Спать, спать. Завтра новый день; неважно пасмурным он будет или солнечным – он просто будет жизнью.

                ПИНДОС

 Худенький, с огромной головой, вечно в тёмных очках, точно боящийся глаза показать, он заселился в примыкающую к нашей квартиру, когда ему исполнилось восемнадцать лет. Домик Барби ждал его все эти годы, и вот, наконец, этот юный приверженец нетрадиционной любви оказался полноправным хозяином вертепа.
Поначалу всё было мирно и спокойно. Лёгкая музычка до одиннадцати, шум воды в ванной, девчачьи песенки и отбой, но когда появился второй житель этой квартирки, а точнее сожитель этой Барби с членом, всё изменилось. Сначала музыка стала играть после одиннадцати, потом хохот заигрывающих друг с другом мужских голосов: «Ну Костя, больно же. Отпусти, у меня на попке синяк будет. Ай, больно, Костик» - «А ты как хотел?! Терпи. Любишь меня?»  - «Да, да, да… отпусти», а потом и вовсе началось, педики пустились во все тяжкие своей пиндосной любви.

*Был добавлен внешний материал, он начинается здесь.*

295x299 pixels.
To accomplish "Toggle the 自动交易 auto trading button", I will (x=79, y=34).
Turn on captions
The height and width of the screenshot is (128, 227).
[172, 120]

Как оказалось позже, Барби наш, он же Костя, был как раз не Барби, а Кеном, это тот другой, был его подружкой, Барби. Так всё запуталось, что без визита к соседям было уже не разобраться. И не пошёл бы я к ним вовсе, если бы не ночные кошмары за стеной. А началось всё с того, что эти два гомика переселились из соседней комнаты, в комнату, примыкающую к нашей с Лялей.

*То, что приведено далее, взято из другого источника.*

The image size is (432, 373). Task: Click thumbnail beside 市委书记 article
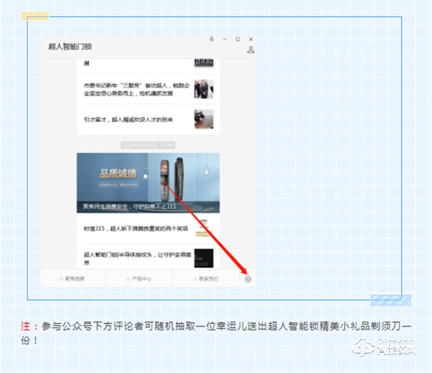click(204, 88)
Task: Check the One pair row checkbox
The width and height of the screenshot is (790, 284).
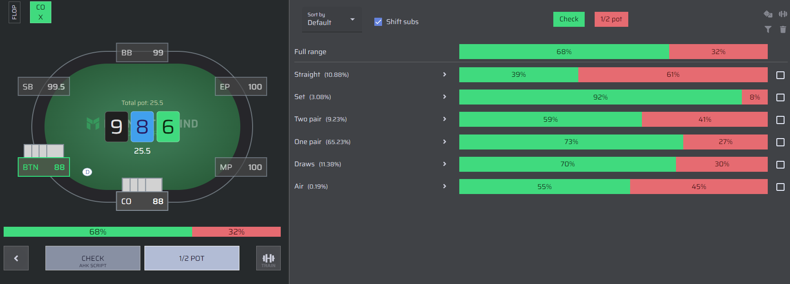Action: click(780, 142)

 - Костя, больно… - истомно и немного капризно говорил один мужской голос. – Ой, не туда, не туда.
 Ёб… куда он там пихает ему? В ухо что ли?! Вроде у таких существ не так много отверстий, чтобы не туда было. Не женщина ведь.
 - Любишь меня? – спрашивал этот самый Костя.
 - Да, люблю, - отвечал другой, и тут же ещё более капризно:
 - Не делай мне больно больше. Понял?
 А потом пошёл диван скрипеть, и эти два пиндоса стонать. Прикиньте – два мужика признаются друг другу в любви и стонут по полчаса каждую ночь. Рогатка со своим котом по сравнению с ними – абитуриентка в институте благородных девиц.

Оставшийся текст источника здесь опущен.